Did I mention that McWhorter is himself black? This is why Ms. Wax's argument is, for him, not only persuasive, but depressing as well. But it needn't be.

Many of the cultural patterns that have developed within black America, those patterns, I mean, that have had the effect of continuing to hold a too large majority of them back, are reversible. Not easily, nor quickly, but reversible still, just not by deliberate acts of the government.

Imagine that the worst passing thought of the average black American were indeed true. That is, imagine that every, not most, but every single non-black person in the country held the entire black race in contempt, at least privately, if not overtly. I maintain that in spite of that very unlikely possibility, there still remains in this country, at this time, more opportunity for black advancement, material and otherwise, than in any other country, at any other time.

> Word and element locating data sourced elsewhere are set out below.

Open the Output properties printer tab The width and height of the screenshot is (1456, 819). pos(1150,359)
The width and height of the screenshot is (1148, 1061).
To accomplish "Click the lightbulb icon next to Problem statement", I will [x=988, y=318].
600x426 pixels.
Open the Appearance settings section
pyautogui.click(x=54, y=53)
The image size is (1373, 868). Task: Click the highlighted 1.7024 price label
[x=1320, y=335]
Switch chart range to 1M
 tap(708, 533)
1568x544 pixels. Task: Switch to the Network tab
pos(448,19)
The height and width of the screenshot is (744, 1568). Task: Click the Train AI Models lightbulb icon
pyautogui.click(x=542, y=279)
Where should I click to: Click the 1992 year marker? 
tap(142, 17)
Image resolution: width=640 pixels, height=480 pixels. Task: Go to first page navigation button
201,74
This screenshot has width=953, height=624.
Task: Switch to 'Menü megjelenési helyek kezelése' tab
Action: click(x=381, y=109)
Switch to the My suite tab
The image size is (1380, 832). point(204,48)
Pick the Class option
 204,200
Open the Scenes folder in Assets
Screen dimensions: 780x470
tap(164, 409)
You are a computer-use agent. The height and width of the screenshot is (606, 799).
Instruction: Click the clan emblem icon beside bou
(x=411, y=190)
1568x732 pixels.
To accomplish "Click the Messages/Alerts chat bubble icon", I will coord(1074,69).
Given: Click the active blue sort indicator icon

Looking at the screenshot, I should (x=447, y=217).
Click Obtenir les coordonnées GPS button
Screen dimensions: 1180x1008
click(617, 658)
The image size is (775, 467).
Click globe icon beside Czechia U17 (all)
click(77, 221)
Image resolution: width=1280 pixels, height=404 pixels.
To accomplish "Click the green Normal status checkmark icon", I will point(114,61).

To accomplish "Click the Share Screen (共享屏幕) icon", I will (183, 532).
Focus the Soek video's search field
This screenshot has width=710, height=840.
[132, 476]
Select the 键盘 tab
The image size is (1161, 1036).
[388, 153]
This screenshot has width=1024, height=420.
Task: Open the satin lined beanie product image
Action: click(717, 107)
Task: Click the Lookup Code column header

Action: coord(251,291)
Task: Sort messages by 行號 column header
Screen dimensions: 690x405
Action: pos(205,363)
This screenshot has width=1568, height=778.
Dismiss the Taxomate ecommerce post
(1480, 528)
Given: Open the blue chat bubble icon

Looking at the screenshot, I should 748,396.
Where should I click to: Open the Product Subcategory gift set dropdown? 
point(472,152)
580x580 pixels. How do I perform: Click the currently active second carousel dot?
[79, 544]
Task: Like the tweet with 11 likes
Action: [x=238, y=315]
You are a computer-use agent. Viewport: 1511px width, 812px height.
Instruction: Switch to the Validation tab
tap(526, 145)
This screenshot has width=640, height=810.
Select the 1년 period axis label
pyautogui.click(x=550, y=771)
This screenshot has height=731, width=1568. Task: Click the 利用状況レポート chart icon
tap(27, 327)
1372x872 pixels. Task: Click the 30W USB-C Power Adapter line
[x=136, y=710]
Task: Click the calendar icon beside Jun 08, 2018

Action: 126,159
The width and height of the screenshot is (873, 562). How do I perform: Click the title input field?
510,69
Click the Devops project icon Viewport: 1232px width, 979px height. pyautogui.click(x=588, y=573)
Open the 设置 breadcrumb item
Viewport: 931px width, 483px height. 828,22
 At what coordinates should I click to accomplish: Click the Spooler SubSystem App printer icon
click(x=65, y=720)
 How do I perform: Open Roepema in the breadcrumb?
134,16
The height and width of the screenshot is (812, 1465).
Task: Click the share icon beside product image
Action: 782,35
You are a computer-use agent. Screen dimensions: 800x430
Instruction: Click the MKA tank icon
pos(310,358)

So why the relative lack of success in taking advantage of that opportunity? What is missing is not the good opinion of white America, nor an expression of that good opinion in government policy, but, rather, an act of the will. And, significantly, the leadership to inspire, encourage, and instruct that will. But it has to be the right kind of leadership.

There is a brief scene in Spike Lee's movie Malcolm X in which an idealistic young white girl approaches the hero played by Denzel Washington and asks him what she can do for the movement. His answer is abrupt and arresting: "Nothing." When I witnessed that scene, I cheered. Unfortunately, besides the internal corruption of the organization, which Lee does not shrink from exposing in the film, there was, and is, something wrong with the message of self-reliance as preached by the Nation of Islam. That message was, and remains, largely defined as a self-reliance from and against the white man. Insofar as this is true, it will continue to fail in its larger project.

(I can already hear some objecting. "Who are you, white boy, telling black people what is and what is not appropriate leadership?" Thereby making my point.)

As a conservative, it is part of my very constitution to know that government intervention is in almost every instance at best a necessary evil. That is, even when it's unavoidably necessary, it still distorts and corrupts any and all that it tries to achieve. Therefore, as a very strong rule, it is almost always best to simply get it out of the way.

McWhorter probably deserves his moment of depression on this issue. I do hope, however, that for the sake of the country it will not turn to despair. If he and other like-minded black leaders would use their considerable talents to provide the right kind of leadership, a leadership that forswears government solutions, then I'm convinced there awaits still a bright future for not just some, but all African-Americans. And thereby for every American.

(By the way, he includes one very brief personal anecdote in the review that tells me he's already doing yeoman's work for this cause. God bless him.)